Matthias von Hellfeld: In den kommenden vier bis fünf Tagen werden die Abgeordneten des Deutschen Bundestages arbeiten wie in den guten alten Zeiten: ohne E-Mails, ohne Internet-Zugang und ohne internes Kommunikationssystem. Der Grund für diesen Rückschritt liegt in der Erneuerung des IT-Systems im Deutschen Bundestag. Vor Monaten nämlich war bekannt geworden, dass das System über einen langen Zeitraum und offenbar sehr erfolgreich gehackt worden war. Nun also wird das alte Netzwerk abgeschaltet, Soft- und Hardware erneuert und die Abgeordneten stehen vor ganz praktischen Problemen.
Der Bundestag zieht Konsequenzen aus dem schweren Hacker-Angriff und schaltet das Computersystem des Parlaments für die kommenden Tage ab, um es überarbeiten und erneuern zu lassen. Dazu bin ich jetzt verbunden mit Sandro Gaycken. Er ist IT-Experte von der European School of Management and Technology in Berlin. Guten Abend.
Sandro Gaycken: Guten Abend.
von Hellfeld: Der Anlass für diese Maßnahme war ein Hacker-Angriff vor einigen Monaten. Wie gravierend war dieser Angriff?
Gaycken: So richtig klar ist das nicht. Man weiß noch nicht genau, wer dahinter steckt. Das ist in dem Fall auch sehr schwierig herauszufinden und war auch dieses Mal nicht herauszufinden. Gerüchte haben gemunkelt von einem kleineren osteuropäischen Nachrichtendienst. Es könnte aber wirklich alles Mögliche gewesen sein. Das Problem war anscheinend, dass der Angreifer tatsächlich über längere Zeit im Bundestagssystem relativ ungestört drin war, wahrscheinlich im Moment auch immer noch drin ist, und dass er da nach Word-Dokumenten gesucht hat, nach interessanten Personen, interessanten Prozessen.

* **Aufgabenstellung**
Kopiere aus dem Interview zum Hackerangriff auf den Bundestag einen Abschnitt wortgetreu. Setze an der Stelle mit den Worten „Gaycken: So richtig“ ein und ende nach „Personen, interessanten Prozessen.“.

(Zeilen dazu, wo Ziele erscheinen)
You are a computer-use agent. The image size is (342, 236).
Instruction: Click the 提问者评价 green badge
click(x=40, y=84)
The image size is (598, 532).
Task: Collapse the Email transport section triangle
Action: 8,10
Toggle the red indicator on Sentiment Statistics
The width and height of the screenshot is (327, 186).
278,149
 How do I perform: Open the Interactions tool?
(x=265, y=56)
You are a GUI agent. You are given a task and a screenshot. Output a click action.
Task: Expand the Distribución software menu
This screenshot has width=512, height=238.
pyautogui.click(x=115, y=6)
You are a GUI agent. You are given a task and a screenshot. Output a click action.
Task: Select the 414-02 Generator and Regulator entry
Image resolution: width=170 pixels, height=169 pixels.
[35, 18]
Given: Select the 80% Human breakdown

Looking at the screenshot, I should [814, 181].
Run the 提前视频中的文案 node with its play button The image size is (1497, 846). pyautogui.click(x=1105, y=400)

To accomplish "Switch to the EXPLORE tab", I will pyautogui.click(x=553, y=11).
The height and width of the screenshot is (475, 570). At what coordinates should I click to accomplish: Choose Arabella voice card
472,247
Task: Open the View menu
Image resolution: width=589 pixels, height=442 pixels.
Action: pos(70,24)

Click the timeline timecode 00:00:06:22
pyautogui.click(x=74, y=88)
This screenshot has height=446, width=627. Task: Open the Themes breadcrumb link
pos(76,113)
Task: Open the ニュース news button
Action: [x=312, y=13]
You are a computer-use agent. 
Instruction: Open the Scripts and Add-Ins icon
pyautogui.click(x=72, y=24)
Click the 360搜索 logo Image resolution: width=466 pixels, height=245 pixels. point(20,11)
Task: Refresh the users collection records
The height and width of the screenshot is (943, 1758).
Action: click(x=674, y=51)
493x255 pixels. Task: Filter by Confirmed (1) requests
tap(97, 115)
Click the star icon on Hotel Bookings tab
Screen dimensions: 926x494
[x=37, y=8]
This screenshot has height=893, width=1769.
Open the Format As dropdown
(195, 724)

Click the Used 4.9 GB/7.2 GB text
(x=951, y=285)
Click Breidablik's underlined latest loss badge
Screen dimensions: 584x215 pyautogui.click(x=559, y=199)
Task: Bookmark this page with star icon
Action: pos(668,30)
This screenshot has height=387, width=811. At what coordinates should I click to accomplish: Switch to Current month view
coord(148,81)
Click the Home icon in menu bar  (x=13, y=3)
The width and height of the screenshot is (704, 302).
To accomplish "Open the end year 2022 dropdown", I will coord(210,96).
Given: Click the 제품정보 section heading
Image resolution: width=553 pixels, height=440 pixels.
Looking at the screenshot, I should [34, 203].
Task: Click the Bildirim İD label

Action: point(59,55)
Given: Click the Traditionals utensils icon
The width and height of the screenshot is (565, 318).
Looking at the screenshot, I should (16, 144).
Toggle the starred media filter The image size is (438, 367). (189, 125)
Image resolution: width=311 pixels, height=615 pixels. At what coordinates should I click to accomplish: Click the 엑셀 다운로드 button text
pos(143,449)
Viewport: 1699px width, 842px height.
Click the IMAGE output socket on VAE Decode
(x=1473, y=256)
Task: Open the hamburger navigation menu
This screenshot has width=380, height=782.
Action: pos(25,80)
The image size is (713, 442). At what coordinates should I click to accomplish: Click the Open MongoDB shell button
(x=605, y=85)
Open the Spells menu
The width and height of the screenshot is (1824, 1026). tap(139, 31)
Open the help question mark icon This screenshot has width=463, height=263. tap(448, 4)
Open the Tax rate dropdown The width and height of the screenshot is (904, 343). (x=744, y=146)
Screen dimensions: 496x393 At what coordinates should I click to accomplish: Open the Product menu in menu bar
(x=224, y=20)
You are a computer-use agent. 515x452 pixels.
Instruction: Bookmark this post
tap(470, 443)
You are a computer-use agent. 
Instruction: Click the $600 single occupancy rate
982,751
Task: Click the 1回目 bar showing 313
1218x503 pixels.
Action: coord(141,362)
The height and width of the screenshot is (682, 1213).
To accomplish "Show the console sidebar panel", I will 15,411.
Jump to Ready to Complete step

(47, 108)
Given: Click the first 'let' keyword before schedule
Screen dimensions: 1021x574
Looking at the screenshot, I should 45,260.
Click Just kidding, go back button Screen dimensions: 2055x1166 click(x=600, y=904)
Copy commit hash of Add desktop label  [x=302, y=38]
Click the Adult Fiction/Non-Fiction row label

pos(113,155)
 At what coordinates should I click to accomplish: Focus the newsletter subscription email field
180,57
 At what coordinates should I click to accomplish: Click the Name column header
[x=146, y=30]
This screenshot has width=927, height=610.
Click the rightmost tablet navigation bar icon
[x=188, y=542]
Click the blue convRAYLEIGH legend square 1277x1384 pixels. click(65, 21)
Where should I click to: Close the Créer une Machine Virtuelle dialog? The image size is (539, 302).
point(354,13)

* **Lösung zur Aufgabe**
Gaycken: So richtig klar ist das nicht. Man weiß noch nicht genau, wer dahinter steckt. Das ist in dem Fall auch sehr schwierig herauszufinden und war auch dieses Mal nicht herauszufinden. Gerüchte haben gemunkelt von einem kleineren osteuropäischen Nachrichtendienst. Es könnte aber wirklich alles Mögliche gewesen sein. Das Problem war anscheinend, dass der Angreifer tatsächlich über längere Zeit im Bundestagssystem relativ ungestört drin war, wahrscheinlich im Moment auch immer noch drin ist, und dass er da nach Word-Dokumenten gesucht hat, nach interessanten Personen, interessanten Prozessen.